UN-Kinderrechtskonvention, Artikel 8.1

Kurz nach Beginn des Russisch-Ukrainischen Krieges wurden die ersten Vorwürfe gegen Russland erhoben, ukrainische Kinder zu entführen. Mitte Februar veröffentlichte der russische TV-Kanal Rossija 24 eine Unterhaltung zwischen Russlands Beauftragte des Präsidenten für Kinderrechte Maria Lvova-Belova und dem Präsidenten Vladimir Putin über das von ihr adoptierte Kind aus Mariupol. Lvova-Belova sprach öffentlich wiederholt von den "Wohltaten der Umerziehung" und erzählte, "die Kinder aus der zerbombten Stadt hätten zuerst die ukrainischen Nationalhymne gesungen, als man sie aus den Kellern geholt habe; mittlerweile habe sich ihre Haltung aber in 'Liebe zu Russland' verwandelt".

Die Generalversammlung der Vereinten Nationen definiert im Übereinkommen vom 9. Dezember 1948 über die Verhütung und Bestrafung des Völkermordes (PDF) im Artikel 2e die "gewaltsame Überführung von Kindern der Gruppe in eine andere Gruppe" eindeutig als Völkermord. Dieser Artikel basiert auf die Erfahrungen des 2. Weltkrieges, als der staatlich geförderte Verein der SS Lebensborn polnische Kinder mit "germanischem Aussehen" entführt hat und diese durch parteitreue deutsche Familien adoptieren ließ. Weniger bekannt ist die Umerziehung polnischer Kinder durch die UdSSR. Sowohl Deutschland als auch die UdSSR formulierten 1939 das Ziel, den Staat und die Kultur Polens zu vernichten. Molotovs Rede vor dem Obersten Sowjet nach der polnischen Teilung zwischen Deutschland und der UdSSR besagt deutlich, beide Parteien des Hitler-Stalin-Paktes planten einen Völkermord.

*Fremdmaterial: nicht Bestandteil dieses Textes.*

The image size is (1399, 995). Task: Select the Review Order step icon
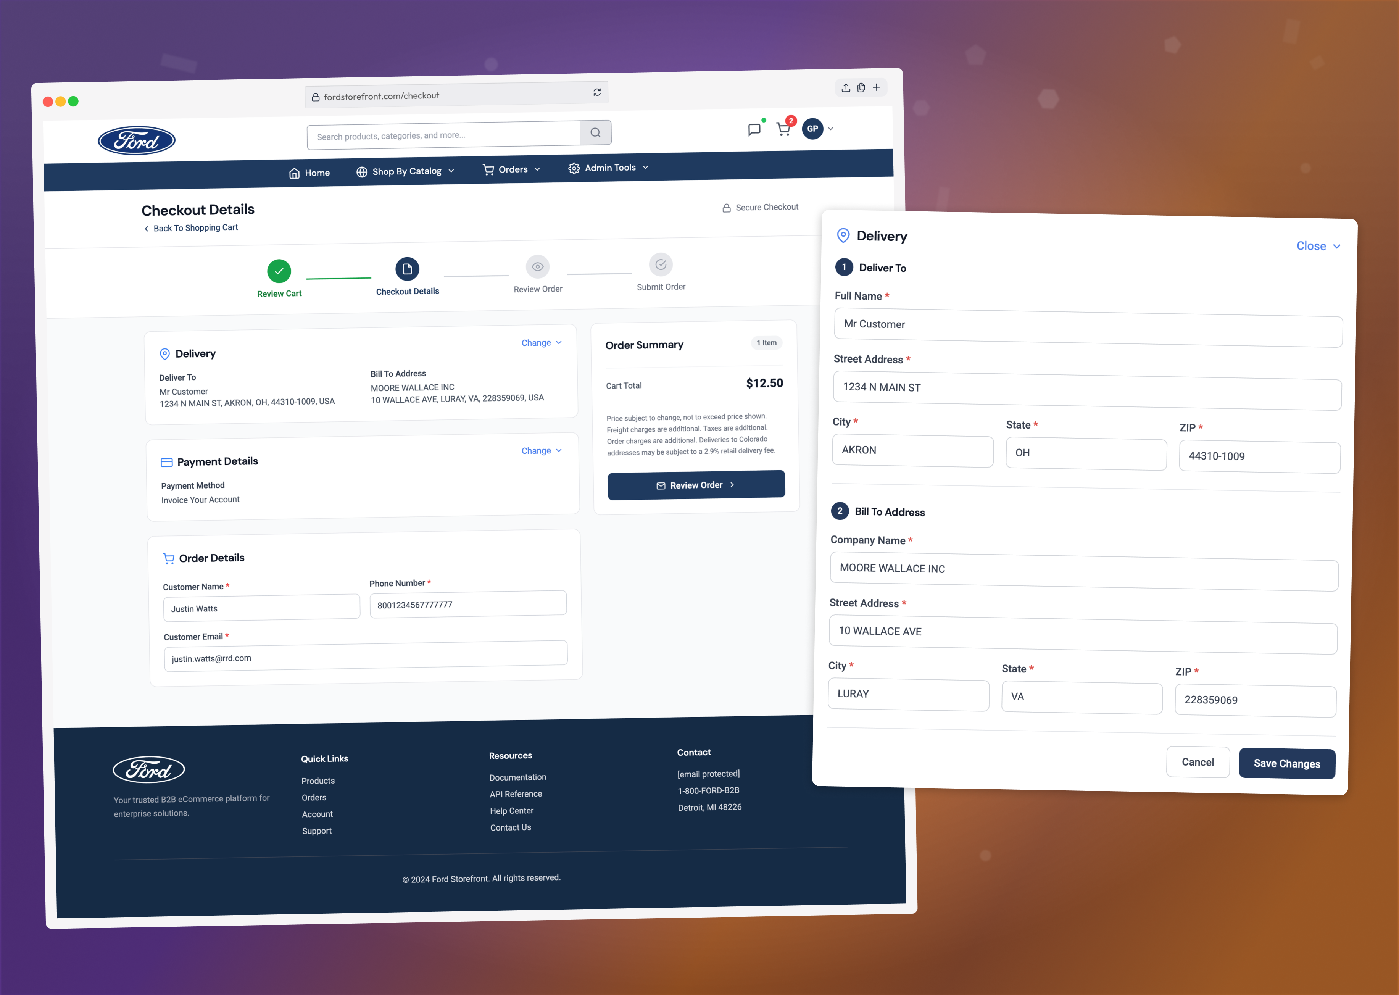pos(537,267)
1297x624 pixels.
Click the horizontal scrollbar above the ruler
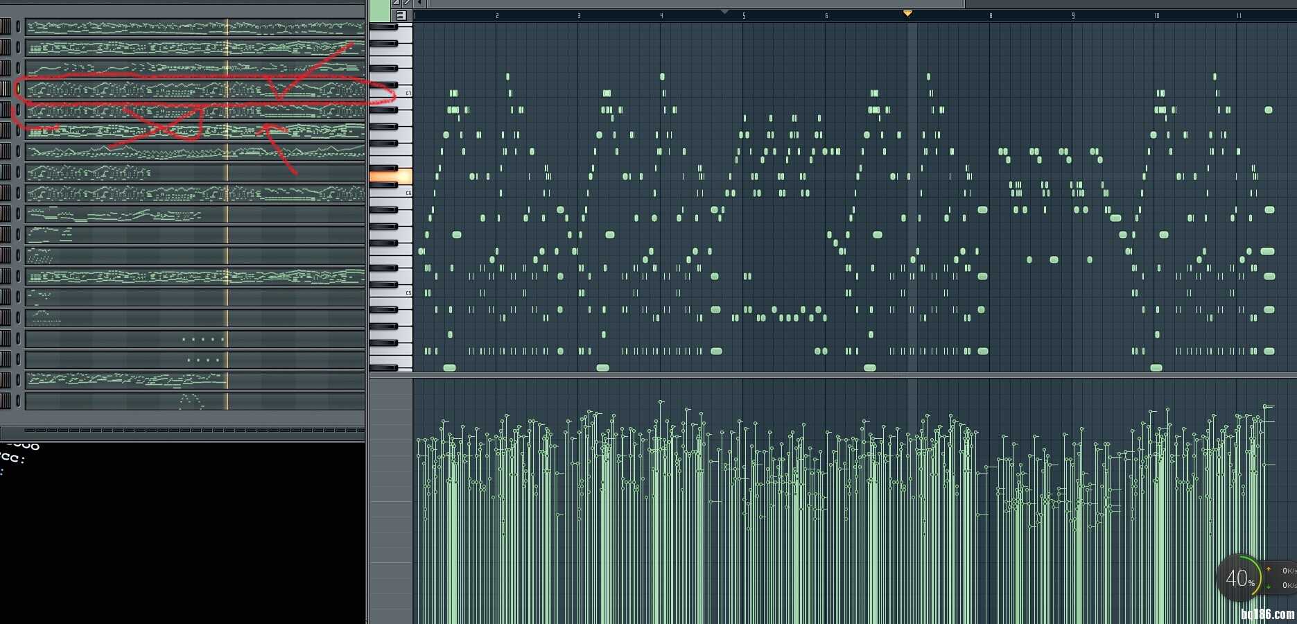pyautogui.click(x=693, y=4)
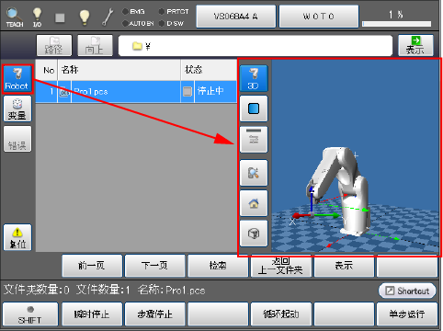Adjust the 1% speed slider bar
Viewport: 443px width, 331px height.
[x=397, y=24]

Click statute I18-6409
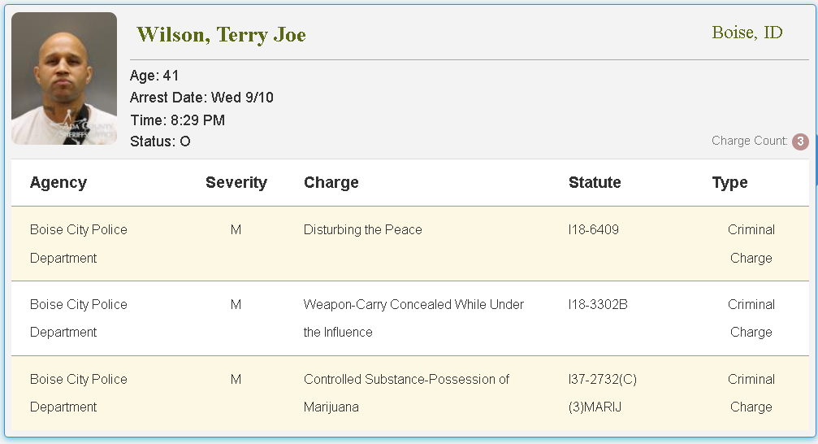[x=593, y=230]
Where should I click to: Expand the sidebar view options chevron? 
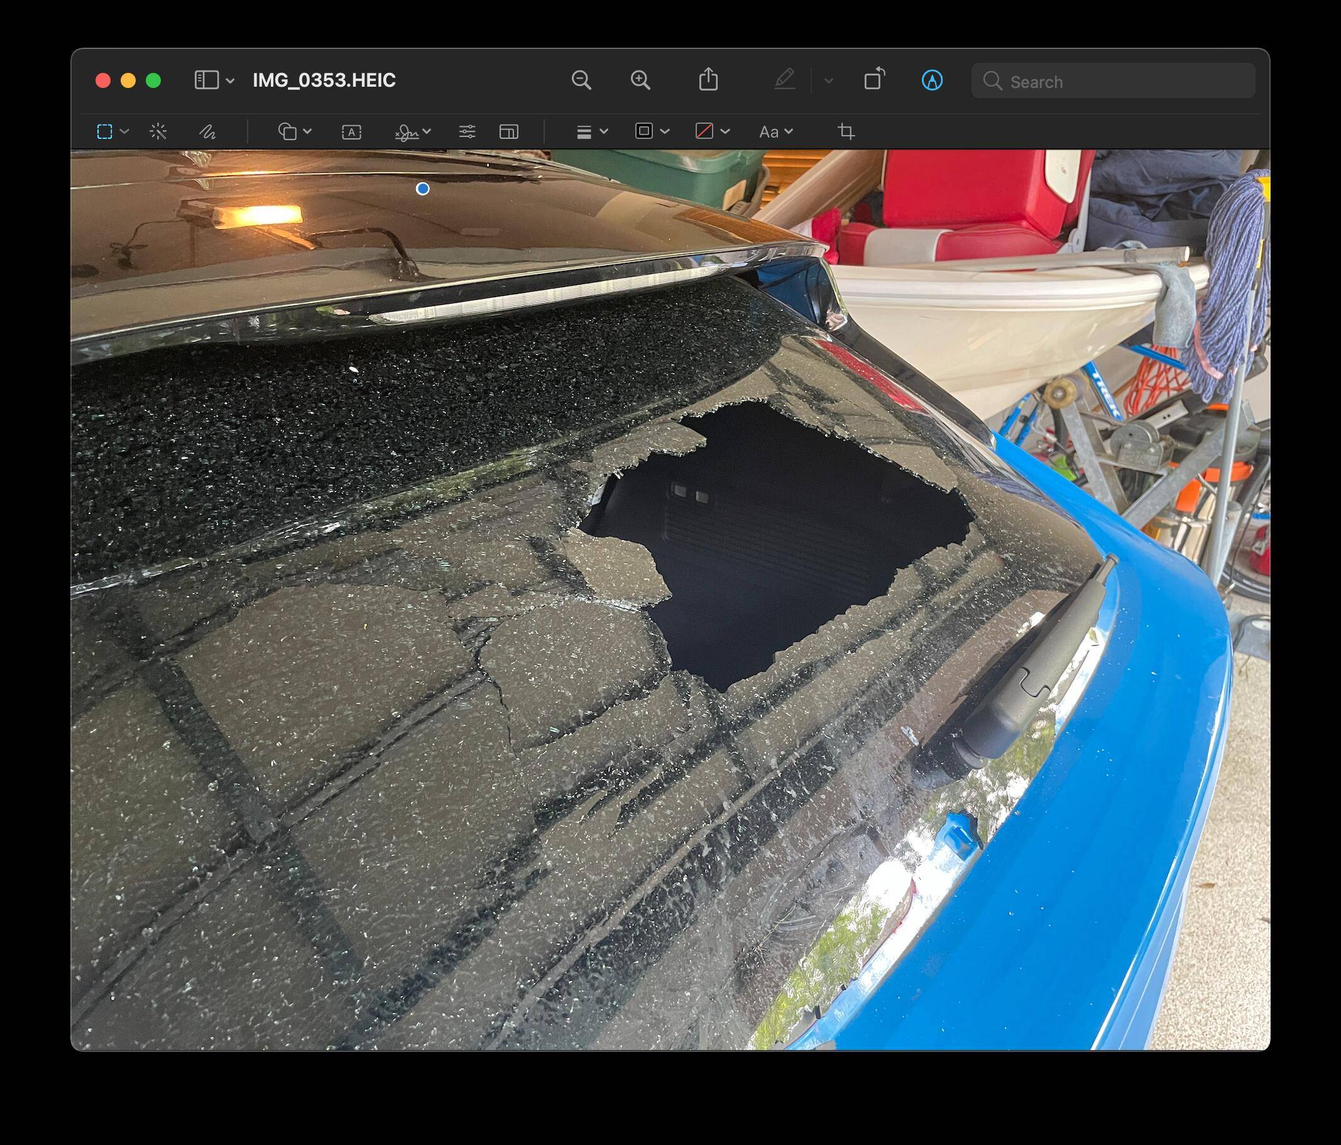[230, 81]
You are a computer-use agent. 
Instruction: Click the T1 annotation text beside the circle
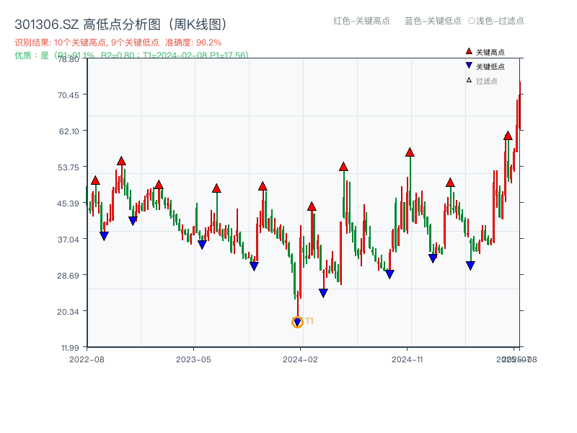point(309,320)
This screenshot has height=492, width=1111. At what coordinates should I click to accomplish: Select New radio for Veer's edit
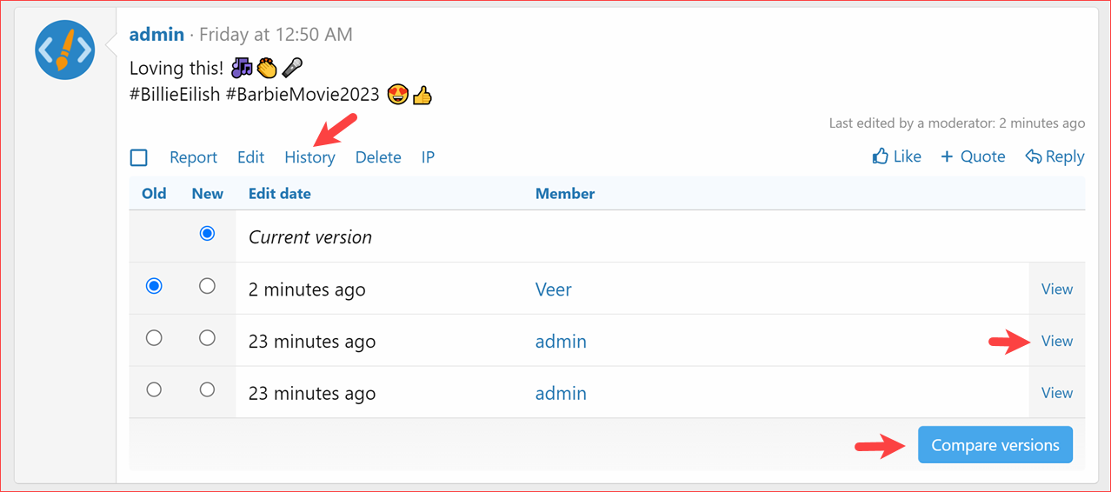pyautogui.click(x=207, y=286)
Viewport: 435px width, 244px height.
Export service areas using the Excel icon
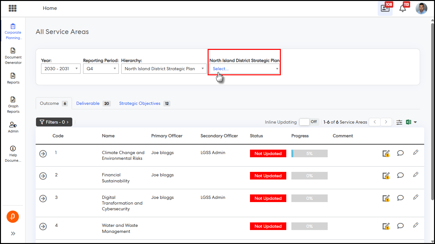pyautogui.click(x=409, y=122)
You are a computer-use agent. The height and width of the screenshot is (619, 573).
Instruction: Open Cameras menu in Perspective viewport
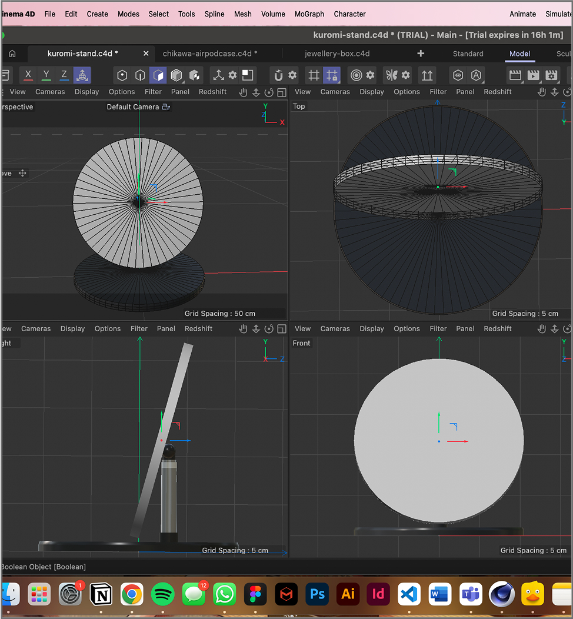(x=50, y=92)
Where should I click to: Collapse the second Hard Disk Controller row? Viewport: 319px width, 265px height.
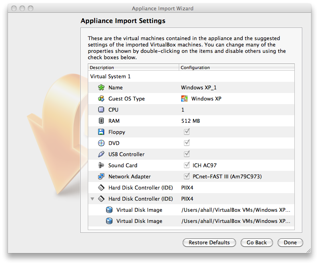(93, 199)
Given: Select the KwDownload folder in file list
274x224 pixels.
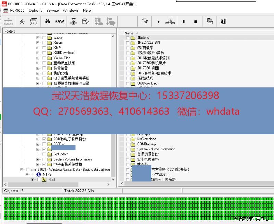Looking at the screenshot, I should (147, 139).
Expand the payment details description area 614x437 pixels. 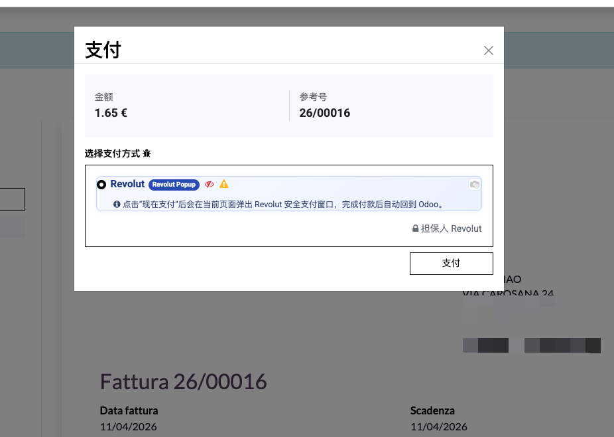click(289, 204)
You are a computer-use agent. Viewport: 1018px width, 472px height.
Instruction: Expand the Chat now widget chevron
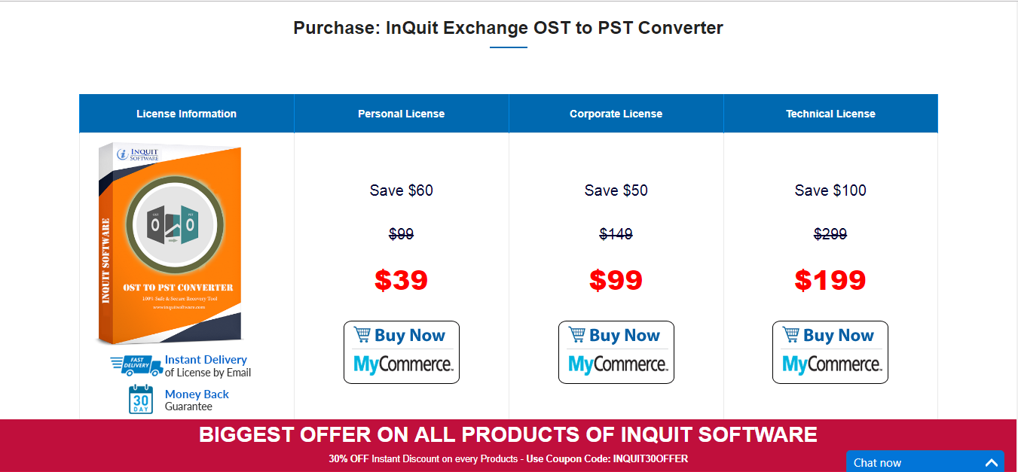tap(991, 463)
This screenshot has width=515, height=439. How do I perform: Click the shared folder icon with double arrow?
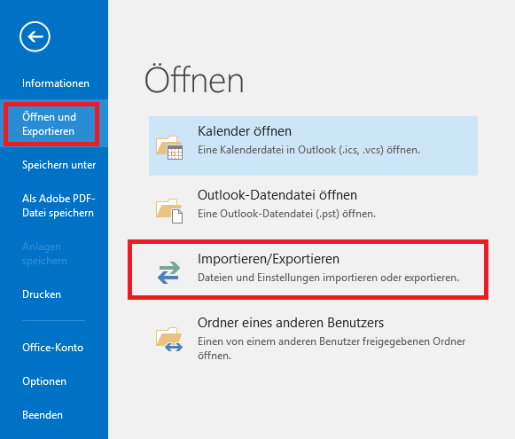[169, 339]
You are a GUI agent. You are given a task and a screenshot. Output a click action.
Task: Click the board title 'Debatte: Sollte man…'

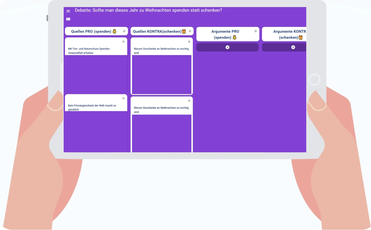pyautogui.click(x=148, y=10)
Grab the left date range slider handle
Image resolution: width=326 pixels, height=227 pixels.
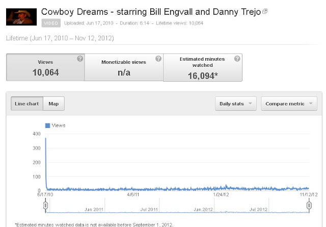pyautogui.click(x=45, y=206)
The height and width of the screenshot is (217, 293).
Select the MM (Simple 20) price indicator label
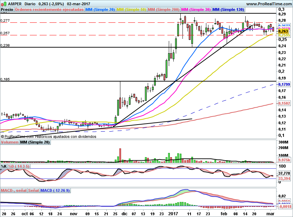point(100,9)
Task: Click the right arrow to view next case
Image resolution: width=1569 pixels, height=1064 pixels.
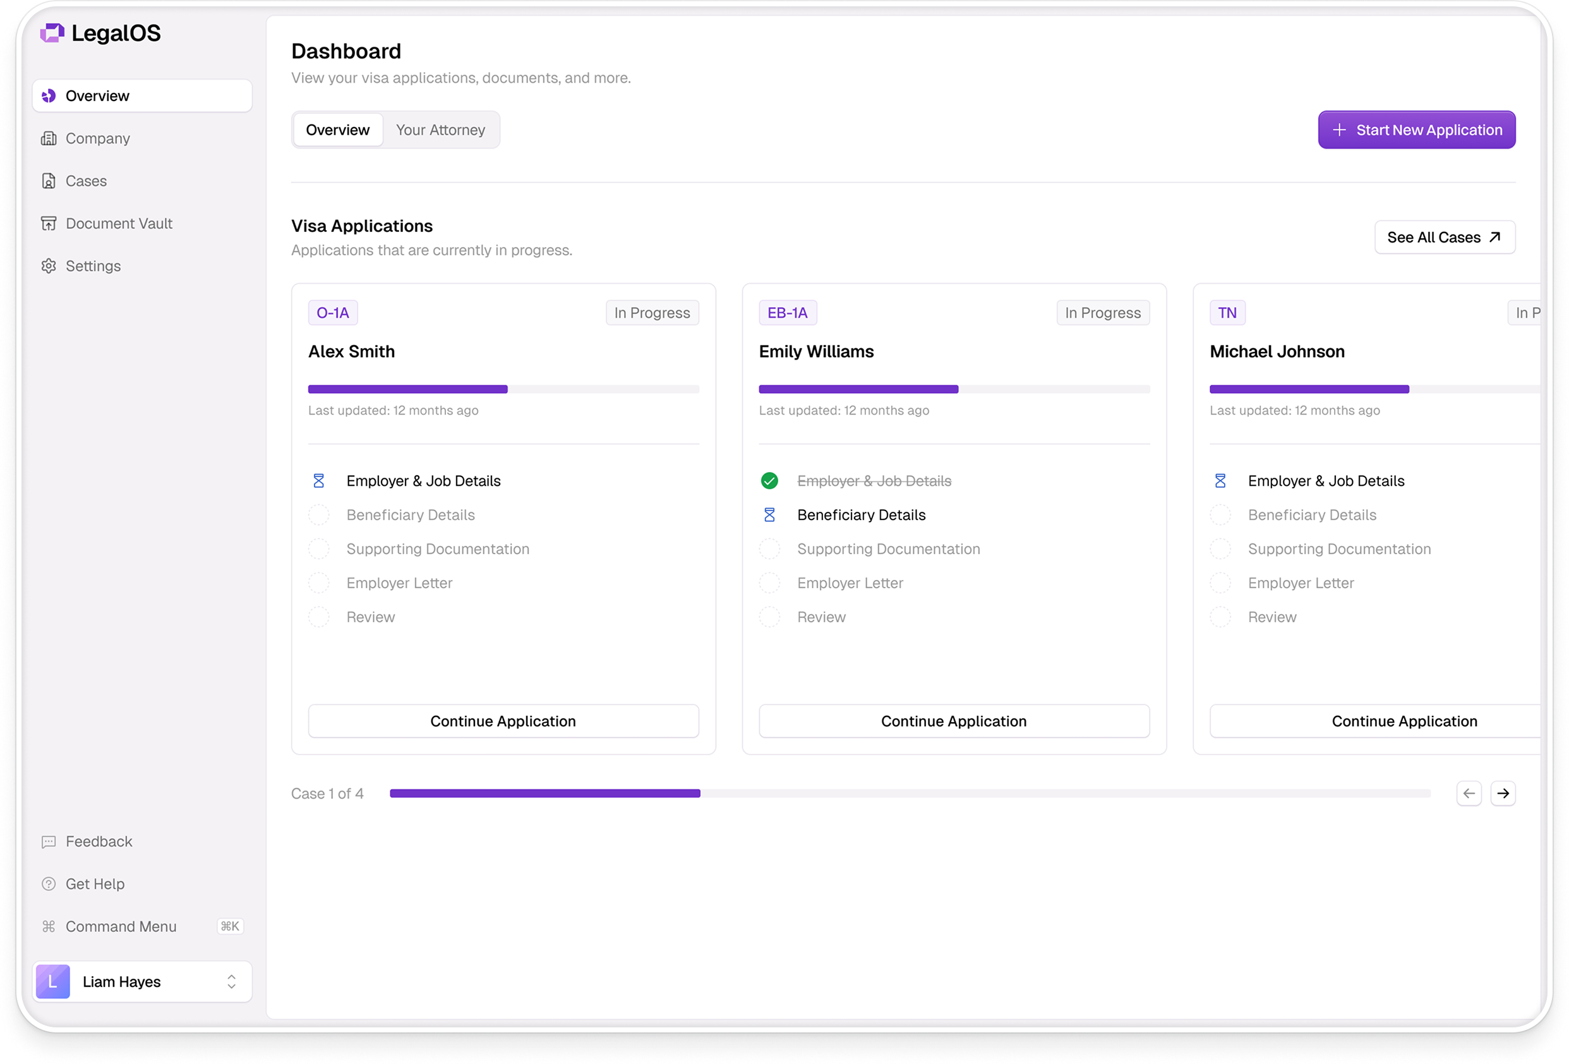Action: point(1504,793)
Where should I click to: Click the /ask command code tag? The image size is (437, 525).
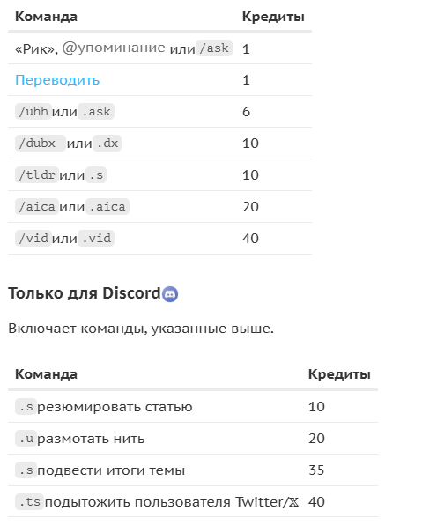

Die herrschenden Kreise Polens brüsteten sich nicht wenig mit der ‚Stabilität‘ ihres Staates und der ‚Macht‘ ihrer Armee. Es genügte jedoch ein kurzer Schlag gegen Polen, geführt zunächst von der deutschen Armee und danach von der Roten Armee, damit von diesem missgestalteten Geschöpf des Versailler Vertrages, das von der Unterjochung der nichtpolnischen Nationalitäten lebte, nichts übrig blieb.
Vjacheslav Molotov, 31. Oktober 1939 vor dem Obersten Sowjet, PDF, S.43

Wer russische Medien aufmerksam gelesen hat, konnte kaum Zweifel haben, Putin verfolgte eine ähnliche Strategie. Vernichtung der ukrainischen Kultur und Eigenstaatlichkeit. Zudem war die Umerziehung der Ukrainer geplant, wie in einem RIA-Novosti-Artikel vom 3. April 2022 erläutert wurde. Timofey Sergeytsev stellte die Frage "Was soll Russland mit der Ukraine machen" und beantwortete die Frage sinngemäß: Wenn die Ukrainer einen eigenen Staat besitzen, werden sie automatisch zu Faschisten. Die Konsequenz ist klar. Er schreibt, eine Umerziehung bei der Elite sei nicht möglich und eine Liquidation sei notwendig. Der Tod des 35jährigen Majors Oleg Mudrak nach einigen Monaten russischer Gefangenschaft zeigt deutlich, es sind keine leeren Worte.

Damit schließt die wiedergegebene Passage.